Thoughts on Wilderness.

For a doctoral assignment, I had to think through this as well, where am I these days?  I have been spending time in meditation in our church’s sanctuary.  There aren’t really others in the building, especially now during this time of Covid-19 pandemic.  Of course, the building wasn’t used much before Covid-19 either…but, hoping that changes as we continue to find ways to show hospitality to the neighborhood around us.  

As I wrestled with the question of who am I during this season and my relationship with our church structure in terms of community engagement, I find that my time in this space that the issue of community engagement is becoming secondary.  There is a reoccurring theme that has actually been present in my life for a few years now, but especially true in this season, that theme is “wilderness”..  

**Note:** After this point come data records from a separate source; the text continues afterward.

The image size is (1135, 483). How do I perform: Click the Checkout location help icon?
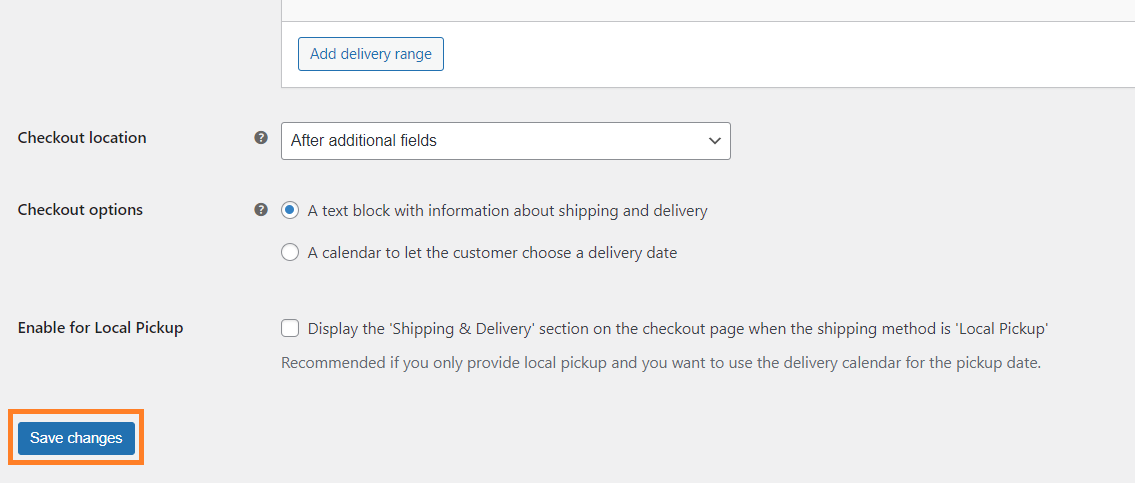click(261, 138)
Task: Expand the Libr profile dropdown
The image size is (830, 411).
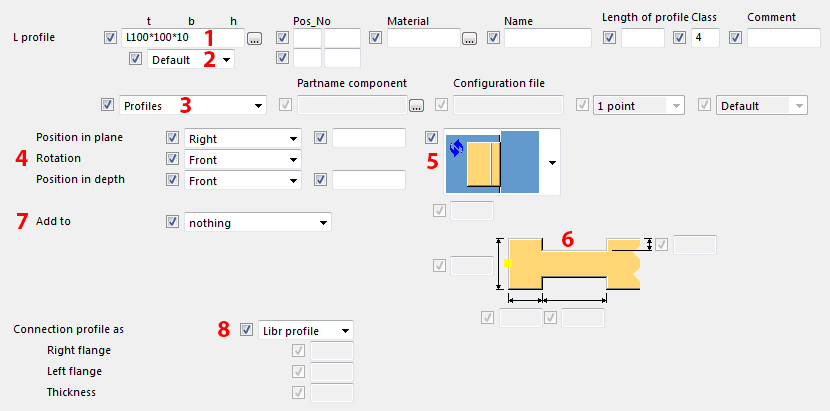Action: click(344, 329)
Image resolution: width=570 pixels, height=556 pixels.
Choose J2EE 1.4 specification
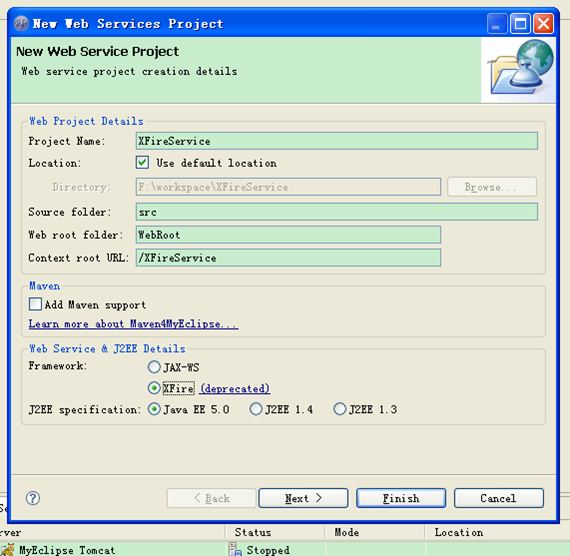click(x=256, y=409)
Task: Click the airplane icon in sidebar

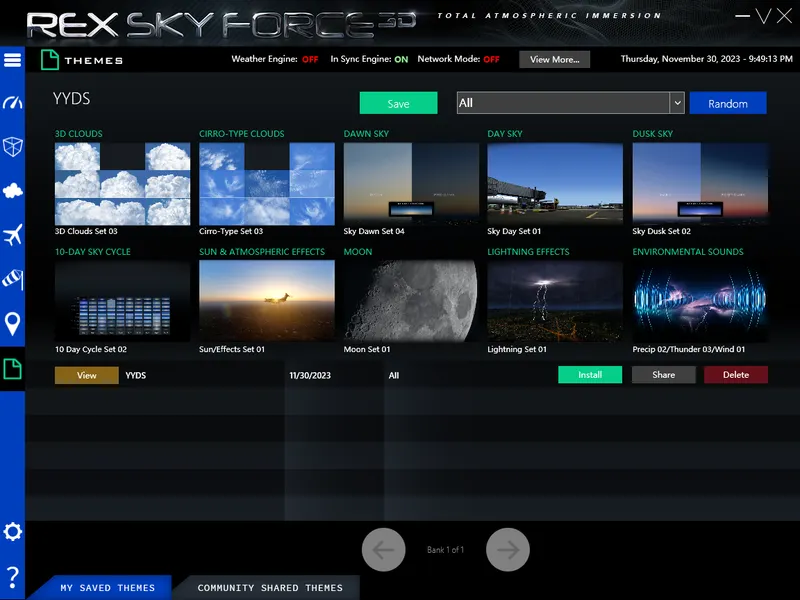Action: click(x=12, y=236)
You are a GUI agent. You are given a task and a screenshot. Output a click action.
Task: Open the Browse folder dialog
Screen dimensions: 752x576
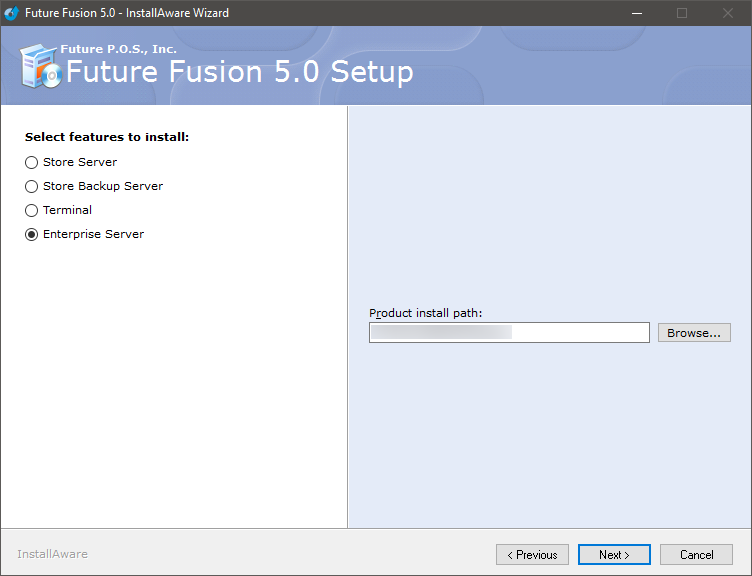[694, 332]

Our church, and the church universal are in a time of wilderness where we are being emptied so that new things can potentially grow.  I am as well.  It is dry at times, I’m a bit lost, my enneagram “3” persona is activated, but also evolving and I am becoming deeply aware that I am moving towards a new place within me and in life in general in the midst of so much uncertainty.

An image that comes to mind is Moses and the Israelites wandering the desert, the wilderness, on their way to the promised land.  It takes them 40 years, and then 40 more, and finally they get there.  But, even the promised land has its ups and downs and the Israelites forget what they learned in the wilderness.  They forget after a while of being in the promised land that God gave them abundance in food, manna from heaven, birds, water, and gave them an identity as a people as they formed new practices and ways of being.  

But, being here, I can see and sense a deeper trust from the congregation and from me emerging.  We are forming new patterns and in the wilderness of this pandemic, we are forming these new behaviors together.  

Staying in the wilderness, embracing being in the wilderness is important.  I will not be able to leave this wilderness until God opens up some new channels of growth and I evolve, along with God, towards this new place.  

My spiritual director is an 80 something “retired” Jesuit priest. We have talked about this wilderness in terms of death, dying and being lost to whatever is happening in and around us.  It is in this space where we can find growth and new direction or meaning in the midst of hardship.  He has told me to “not rush towards resurrection just yet, to embrace being lost in the wilderness”.  I have found meaning and joy and growth in this time.  It’s been hard and being in the sanctuary doing this practice did not give me clarity, but it is giving me a sense that I am in the right place with the right people for this season.  I do not want to “rush” out of the wilderness, I want to be planted in this season, even as I wander around.  I want to be able to grow, and knowing that the “promised land” is not really about a destination, but a process.  I am finding new ways of being and faith, and an identity built on suffering and struggle that leads to passion and growth…which is good for me and for others.  

This conversation with Fr. Bollman, along with so many others with him, continues to give me moments of deeper “shalom”, of presence and of an active peace that is growing within me.  Being able to recognize glimpses of where I am with others helps me to know that I’m not wandering alone. 

This church is in my neighborhood and they have been very gracious with me.  I love these folks and we are growing in this wilderness.  Some, like me and a handful of others, recognize our personal and corporate wilderness, others do not, but we are all still here.  I do not know where our structure as a church will continue to evolve, we have some “visioning together” happening, a process with outside voices beyond Covid-19 that are actually intentional in helping us to see who we are.  I have found myself this week not being pessimistic or optimistic, which is healthy as I allowing faith and trust grow.  I am trusting the relational fidelity in our church, and even within me, and with God.  Not sure if I have found “new” freedoms, but a continued sense of embracing and recognizing the freedom that I have in Christ that is universal and connects me to myself, others, and God’s flow.  

The verse that comes to mind as I contemplated in the sanctuary is:  “I am about to do a new thing; now it springs forth, do you not perceive it? I will make a way in the wilderness and rivers in the desert.” – Isaiah 43:19 (NRSV)

Finally, a phrase that my spouse has been contemplating on and that we have used before in our church is the African proverb of “ubuntu”, which means “I am because we are.”  I think that can sum up where I am with my church and our leadership and it’s structure.  Learning again to trust God and the people that I am with, and as we are, I am.  In this season, I am evolving and allowing others to evolve…as I let go and, as Dietrich Bonhoeffer reminds us, letting my “wish dreams” for this church (and for me) to die and allowing God’s dreams to emerge and shape us together.